Prostitution itself is the problem

Marchetto is secretary of the Pontifical Council for Migrants and Travellers, a body which last year held a world conference on prostitution and human trafficking. He was not downplaying the evil of these practices, which are clearly serious crimes involving misery and danger for the women involved. But he was pointing out the more general evil that allows women to be treated as sexual slaves: the acceptance by society that a woman is free to sell herself (and sex is not some accessory that can be separated from the person) if she does it freely and therefore "safely".

Some women involved in the sex trade defend this right to the hilt – women like the much-quoted head of the Hydra prostitute advice centre in Berlin, who said last year: "It goes without saying that the World Cup is a great opportunity to make money. We expect some great revenues. It'll be good business." But it is surprising and rather shocking to discover that a women's social service group assisting with the Cologne drive-in brothel is a Catholic one.[8]

Church-based women's groups are doing all sorts of things to help prostitutes in Germany. One Protestant group is running a pilot scheme in North Rhine-Westphalia retraining them as care assistants to work with the elderly. The idea is help women out of the sex industry. Excellent. But a scheme to help women practice prostitution in safety is deeply misguided and unworthy of a Christian organization. If it is meant to help women exit the trade eventually, it seems too subtle by half.

In truth, the carefully designed, sanitized, supervised and publicly funded model of prostitution operating in Cologne is more offensive than the traditional brothel or street scene. Nothing shows more clearly than the clinical and mechanical detail of "performance boxes" how the selling of sex dehumanizes and objectifies the person – not only the woman but the man who uses her as well.

Perhaps this is the moral lesson that the mega-brothels and drive-in sex parks of Germany's World Cup will ultimately teach. Writ large and spread out neatly in the suburbs they must make ordinary citizens ask themselves whether the elevation of prostitution from underground activity to "industry" was really a good idea. Whether they want such an industry to grow. And what that would mean for Germany's future, not just its passing reputation.
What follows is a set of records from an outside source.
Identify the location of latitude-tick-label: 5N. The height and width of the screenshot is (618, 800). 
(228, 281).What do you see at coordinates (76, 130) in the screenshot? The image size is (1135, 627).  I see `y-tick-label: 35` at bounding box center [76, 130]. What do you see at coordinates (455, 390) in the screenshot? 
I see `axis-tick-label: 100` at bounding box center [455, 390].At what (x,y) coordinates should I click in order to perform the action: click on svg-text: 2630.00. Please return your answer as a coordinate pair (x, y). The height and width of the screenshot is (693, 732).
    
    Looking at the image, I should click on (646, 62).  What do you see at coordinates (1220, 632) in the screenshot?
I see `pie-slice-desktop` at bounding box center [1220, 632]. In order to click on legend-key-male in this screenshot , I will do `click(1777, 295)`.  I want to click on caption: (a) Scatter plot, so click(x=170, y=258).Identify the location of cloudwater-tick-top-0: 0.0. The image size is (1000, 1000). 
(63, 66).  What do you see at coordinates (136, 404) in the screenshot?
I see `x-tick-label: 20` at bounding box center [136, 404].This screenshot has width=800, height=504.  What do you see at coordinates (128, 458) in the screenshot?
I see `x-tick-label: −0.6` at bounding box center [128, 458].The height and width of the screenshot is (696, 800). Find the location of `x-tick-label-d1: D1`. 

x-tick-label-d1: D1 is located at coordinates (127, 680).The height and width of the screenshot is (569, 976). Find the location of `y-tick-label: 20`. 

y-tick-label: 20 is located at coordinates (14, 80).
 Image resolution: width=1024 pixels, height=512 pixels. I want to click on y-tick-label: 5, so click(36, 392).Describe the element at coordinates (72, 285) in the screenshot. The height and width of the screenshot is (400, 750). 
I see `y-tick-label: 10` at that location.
Carolyn Moynihan is Deputy Editor of MercatorNet

[1] "World Cup goal: stem prostitution," Christian Science Monitor, May 5, 2006
[2] "French lawmakers decry World Cup prostitution," Expatica, May 29, 2006
[3] "Sex, Sports, Money and Morals," Spiegel Online, Nov 28, 2005
[4] "World Cup – a Magnet for Forced Prostitution?" Inter Press Service, Jan 4. 2006
[5] "Cologne Leads the Way in Safe Prostitution," Deutsche Welle, Jul 6, 2005
[6] "Media banned from red light district," MediaGuardian, May 3, 2006
[7] "Vatican Assails Sex Industry at World Cup," Zenit, Jun 8, 2006
[8] "Cologne Leads the Way in Safe Prostitution," Deutsche Welle, Jul 6, 2005. According to the Guardian, the group is the SKF – Sozialdienst Katholischer Frauen.